* EXERCISE MATERIAL *

--- --- ---

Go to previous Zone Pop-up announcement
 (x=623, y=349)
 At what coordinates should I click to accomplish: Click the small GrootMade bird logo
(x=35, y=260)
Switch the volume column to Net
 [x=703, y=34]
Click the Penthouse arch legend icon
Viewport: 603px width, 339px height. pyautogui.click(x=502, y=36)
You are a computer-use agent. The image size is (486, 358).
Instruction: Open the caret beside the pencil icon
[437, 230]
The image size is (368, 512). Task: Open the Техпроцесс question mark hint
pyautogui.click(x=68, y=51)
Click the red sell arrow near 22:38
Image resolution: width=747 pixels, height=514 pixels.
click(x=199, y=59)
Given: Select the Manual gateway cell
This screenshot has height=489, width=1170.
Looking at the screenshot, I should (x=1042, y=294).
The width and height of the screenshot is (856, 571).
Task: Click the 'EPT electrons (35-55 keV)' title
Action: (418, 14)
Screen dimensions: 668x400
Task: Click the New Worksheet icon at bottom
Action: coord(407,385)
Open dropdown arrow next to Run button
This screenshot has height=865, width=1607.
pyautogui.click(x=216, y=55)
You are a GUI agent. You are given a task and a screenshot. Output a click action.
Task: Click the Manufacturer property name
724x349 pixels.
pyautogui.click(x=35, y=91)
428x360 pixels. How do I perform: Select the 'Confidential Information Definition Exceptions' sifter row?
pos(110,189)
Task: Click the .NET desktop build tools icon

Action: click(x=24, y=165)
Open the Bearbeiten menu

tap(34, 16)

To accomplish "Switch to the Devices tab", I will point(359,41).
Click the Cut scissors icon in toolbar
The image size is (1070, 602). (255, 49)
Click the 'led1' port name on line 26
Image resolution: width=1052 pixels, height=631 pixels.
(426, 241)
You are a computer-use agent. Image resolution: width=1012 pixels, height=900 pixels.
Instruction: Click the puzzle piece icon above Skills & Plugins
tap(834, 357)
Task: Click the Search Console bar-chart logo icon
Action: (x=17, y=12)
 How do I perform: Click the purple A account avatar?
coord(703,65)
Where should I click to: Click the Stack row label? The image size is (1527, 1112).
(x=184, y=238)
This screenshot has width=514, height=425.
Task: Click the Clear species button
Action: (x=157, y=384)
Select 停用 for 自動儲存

--- --- ---

* EXERCISE BRIEF *
From the listing above, pull out every line that contains the word "height".

* CORRECT RESPONSE *
Viewport: 603px width, 339px height. pyautogui.click(x=502, y=36)
Image resolution: width=747 pixels, height=514 pixels.
This screenshot has height=489, width=1170.
The width and height of the screenshot is (856, 571).
This screenshot has height=865, width=1607.
Image resolution: width=1052 pixels, height=631 pixels.
You are a computer-use agent. Image resolution: width=1012 pixels, height=900 pixels.
This screenshot has width=514, height=425.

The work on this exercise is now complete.